La chute est douloureuse lorsque je rencontre le sol avec brutalité.

— Je suis déjà mort.

L'écho de sa voix s'élève autour de moi, je hurle pour l'effacer mais ses dernières paroles persistent à résonner. Telle une symphonie macabre qui s'étire et retentit pour malmener mon âme en manque de lui.

Il m'a quitté.

J'ouvre les yeux, mon corps est douloureux et ma tête semble sur le point d'exploser. Je tâte mes joues, elles sont trempées, pourtant je ne sens plus les larmes. Mes paupières sont brûlés à force de trop pleurer. J'ai le cœur en morceaux, j'ignore s'il est réparable. Je baisse la tête et tente d'effacer les bribes de cet affreux cauchemar.

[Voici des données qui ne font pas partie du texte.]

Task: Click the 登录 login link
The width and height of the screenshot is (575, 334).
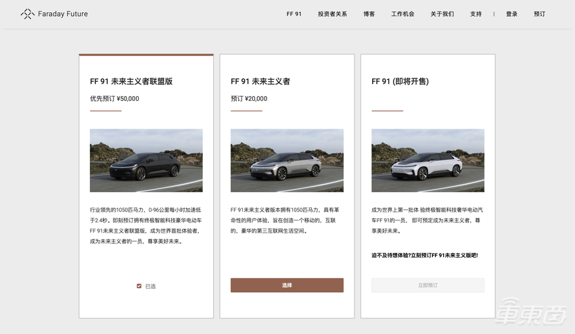Action: coord(511,14)
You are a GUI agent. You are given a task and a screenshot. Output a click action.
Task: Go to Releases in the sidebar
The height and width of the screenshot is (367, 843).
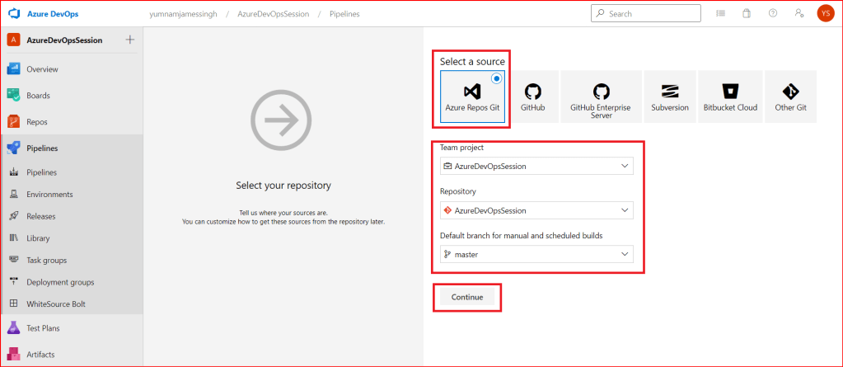pos(40,216)
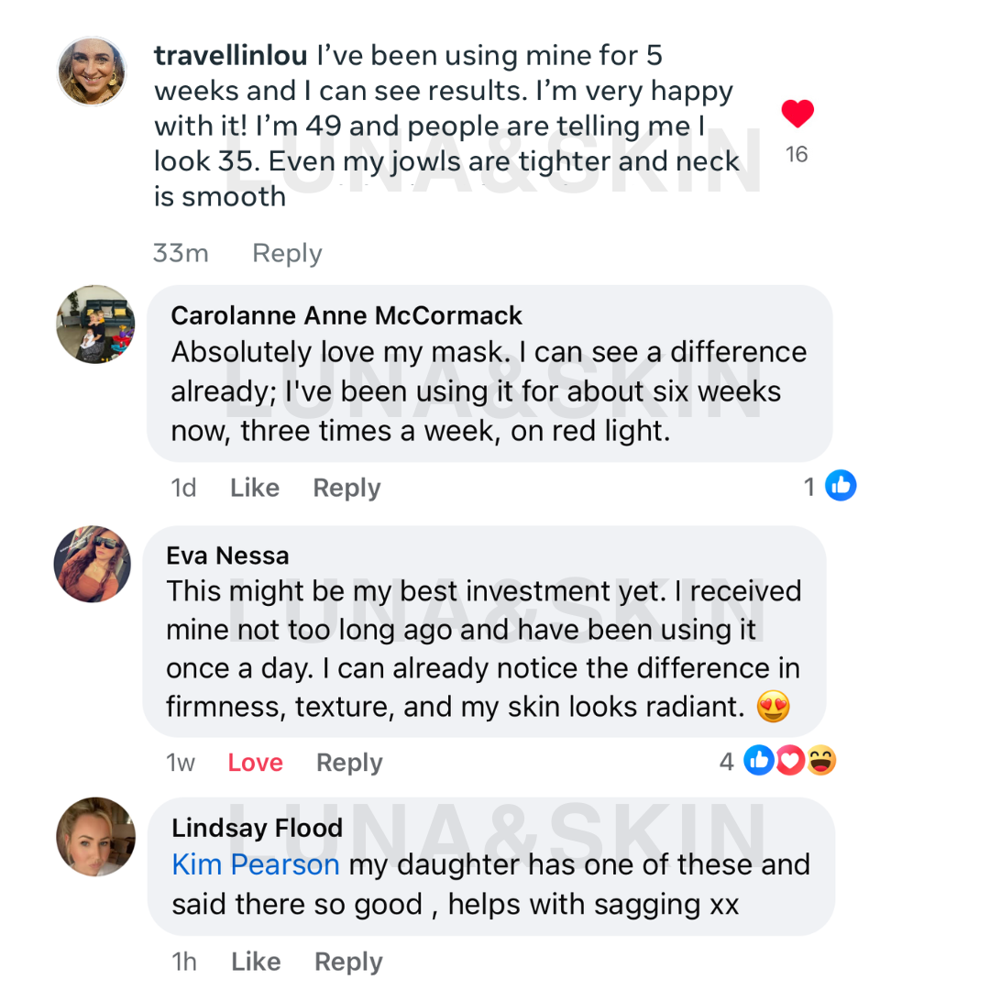Screen dimensions: 990x990
Task: Open Eva Nessa's profile from her name
Action: pos(227,556)
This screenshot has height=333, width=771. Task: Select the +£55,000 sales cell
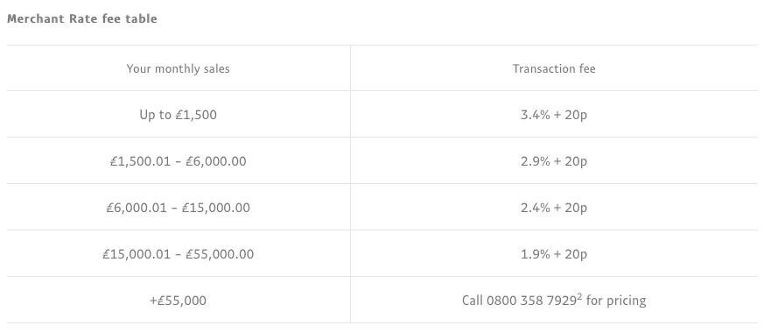click(178, 300)
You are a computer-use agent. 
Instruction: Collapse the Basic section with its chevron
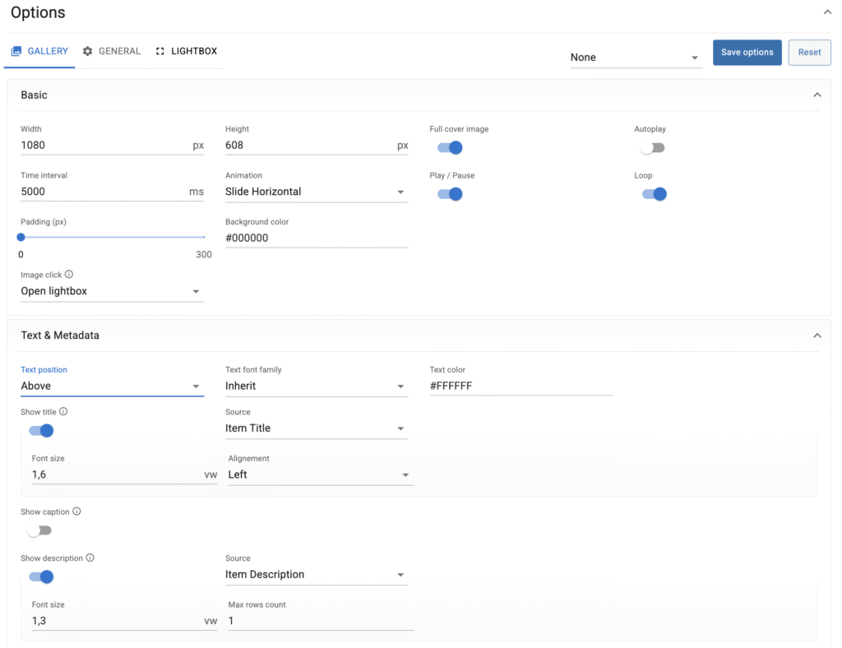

Mes vêtements ont été changés, je suis recouvert d'une blouse bleue. Mon pull remplit du sang d'Angelo traîne un peu plus loin. Je tends le bras pour l'attraper, il est encore humide. Je serre fort le tissu tout en déversant ma souffrance dessus.

Pourquoi a-t-il fait ça ? Bordel, pourquoi n'étais-je pas là ?

Une migraine horrible me tiraille, je ne sais pas où je me trouve. Je ne parviens à distinguer qu'une lumière trop blanche et l'image du corps sans vie de la personne que j'aime à mourir. Peut-être ai-je succombé moi aussi. Après tout, si ce n'est pas le cas, la douleur qui martèle mon coeur causera ma perte.

— Monsieur Marx, s'élève une voix près de moi, je suis Patricia, est-ce que vous m'entendez ?

Je tourne le visage dans sa direction et hoche la tête.

— Vous avez fait une crise de panique suite à un choc émotionnel. Avez-vous des souvenirs de ces deux dernières heures ?

Je ferme les yeux et retiens mon cri d'agonie lorsque son visage apparaît sous mes paupières. Je revis la scène, je vois les toilettes du lycée, la flaque rouge dans laquelle je suis tombé, je sens l'odeur désagréable du sang qui me pique le nez. Alors non, je n'ai pas oublié. Je me souviens d'absolument tout et ça me brise.

— Comment va-t-il ? chuchoté-je d'une voix tremblante. Est-ce qu'Angelo va bien ?

Le regard désolé de l'infirmière me fait vaciller. Son silence est éloquent, il hurle dans la pièce à mesure que l'air dans mes poumons se raréfie. J'ai la sensation que le sol s'ouvre sous mes pieds et qu'il m'engouffre vers un enfer insurmontable.

— Comment il va ? demandé-je plus brusquement.

Elle va me rendre fou si elle ne répond pas à ma question.

— Il a perdu énormément de sang, dit-elle sinistrement. Mes collègues s'occupent de lui.

J'aquiesce, c'est le seul mouvement que je suis capable d'effectuer. Pourtant, j'ai envie de crier, de ravager le monde entier, de mourir étouffer.

— Je vous tiendrai informé de son état dès que j'en saurai davantage, cela vous convient ? demande-t-elle gentiment.

J'opine une seconde fois cependant, ça ne me va pas. Non, rien de tout ça me convient. J'ai l'impression d'avoir un trou béant dans la poitrine. C'est le manque de mon trésor et le désespoir de ne pas savoir ce qu'il se passe de l'autre côté de l'hôpital. Je ne suis pas croyant, pourtant je ressens le besoin de me mettre à genoux et de prier pour qu'il ne me quitte pas et que les visions de son être presque mort s'effacent de ma mémoire.

— J'ai... besoin de prendre l'air, dis-je difficilement, la gorge nouée.

— Bien sûr, le parc de l'hôpital est accessible.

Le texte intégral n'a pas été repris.